It’s not been an easy year. The Covid-19 pandemic has forced life as we know it to change and we have all had to adapt to the ‘new normal’ at an unprecedented pace. Many of the activities and hobbies we love are no longer permitted, or are at least radically altered, from what we are used to.
With the majority of us trapped inside for months on end, and most industries suffering, one sector which has continued to expand at rapid pace is gaming and e-sports. These markets were of course wildly popular before the pandemic, but social distancing and isolation has left many of us turning to competitive gaming, whether it be against friends or strangers, for some much- needed social interaction and excitement.
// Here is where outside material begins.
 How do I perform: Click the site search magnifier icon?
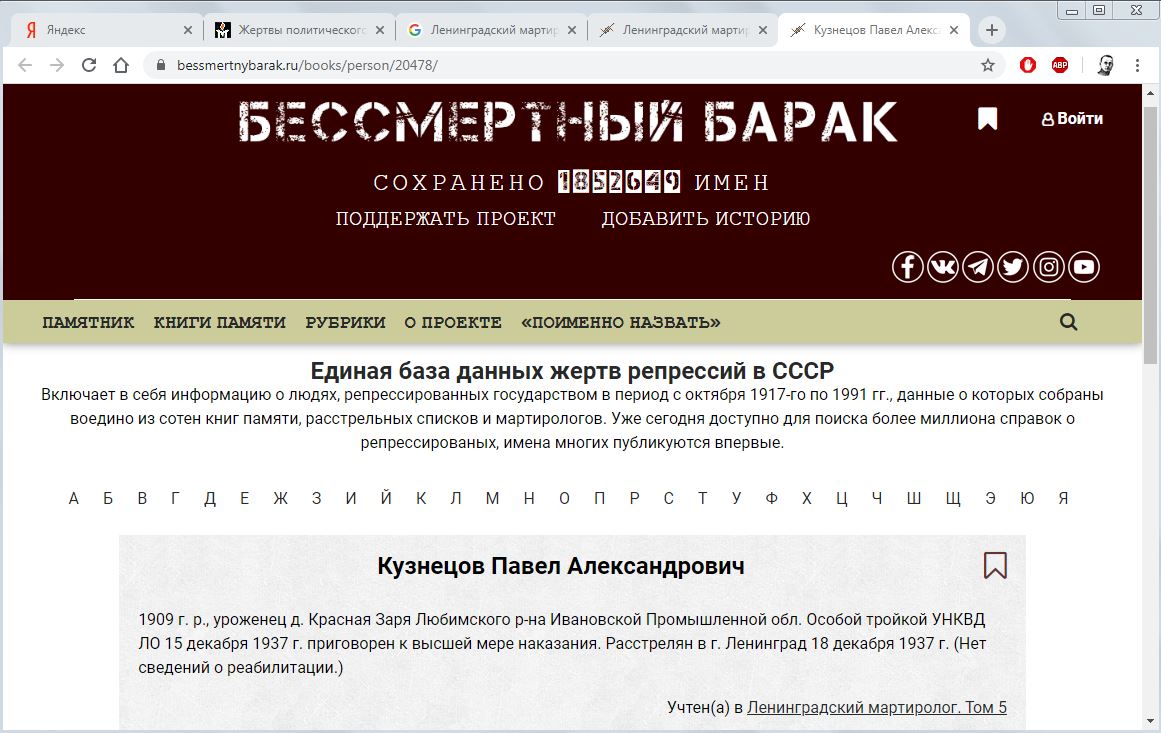click(1068, 321)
Gaming takes off during lockdown
It’s easy to see why Covid-19 has fostered such an increase in the amount of people choosing to engage and take up gaming and e-sports as a hobby. Being a mostly solitary activity, played primarily at home, games, particularly strategy and action games, were perfect for whiling away the hours during the more bleak days of lockdown, when real human contact was at a premium. Video games had a fully captive audience, and the economic performance of developers has reflected this golden opportunity for increasing sales and engagement.
Japanese gaming behemoth Nintendo Co Ltd reported a 428% rise in first quarter profit, equating to an operating profit of 144.7 billion yen ($1.37 billion) from April-June. This was largely thanks to the well- timed release of Animal Crossing: New Horizons, a multi-generational and accessible hit, and demand for the handheld Nintendo Switch, unveiled at the end of 2019. Developers have of course been hesitant to become too wildly excited over this boost to the sector, which Nintendo Chief Executive Shuntaro Furukawa warned was not expected to be permanent, but large gaming companies will be thankful they have more of less avoided the huge economic pressures that Covid-19 has brought.
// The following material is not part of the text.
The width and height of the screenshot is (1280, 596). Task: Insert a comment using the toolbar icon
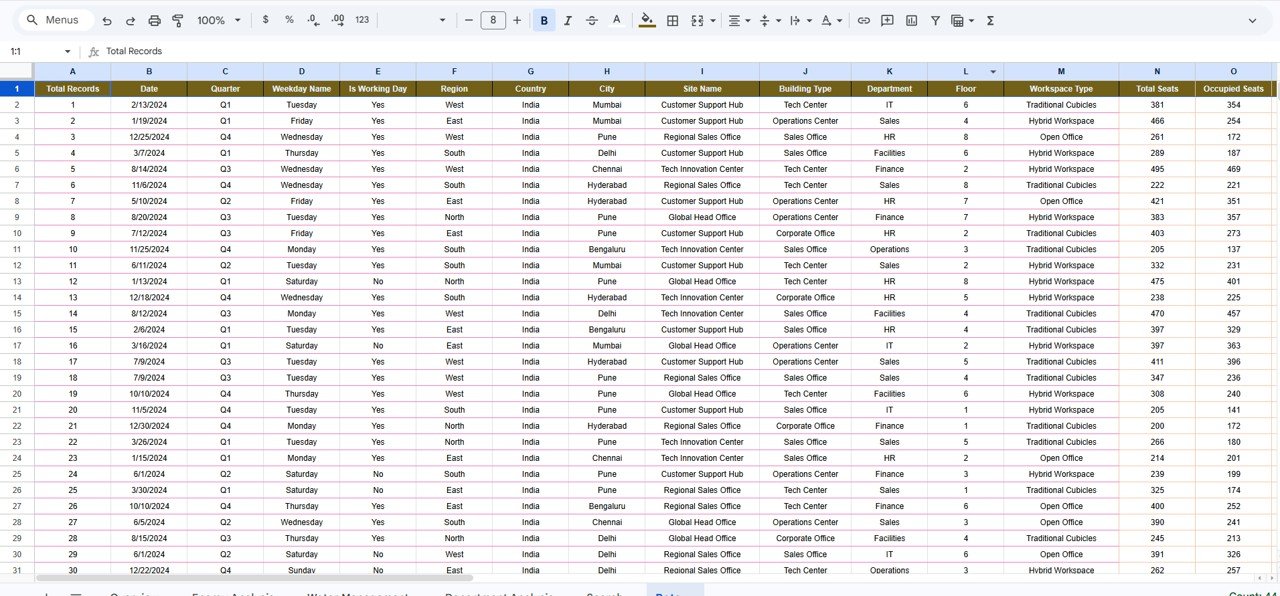pyautogui.click(x=887, y=20)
E-sports and Online Casino gaming reaches new heights
The e-sports market has also welcomed an explosion in growth recently, with global revenues expected to hit $1 billion for the first time. E-sports in the more organised wing of multiplayer video gaming, pitting often professional gamers against each other in high stakes tournaments. Both traditional gaming and e-sports remain interdependent on each other however, and the rise in overall engagement in video gaming has been of great benefit to the growth of e-sports, despite some losses in advertising and ticket sales for live events.
Online casino gaming is another area of the ever-widening games market which has seen an increase in participation thanks to lockdown. Popular casino favourites such as poker, roulette and no deposit slots, particularly those designed for mobile use, have drawn in new players in record numbers.
Developers and operators are of course mindful not to celebrate their successes too vividly, with the wider world still reeling from the impact of coronavirus, both economically and tragically in the case of human lives. The gaming industry has led with many charity and community initiatives, including Bethesda, with a $1 million donation to Covid-19 relief efforts, and Sony has set aside $10 million to help struggling indie developers. That being said, the gaming industry has been quick to take advantage of the new audiences offered by lockdown, and will continue to reap the benefits in terms of profit for some time yet.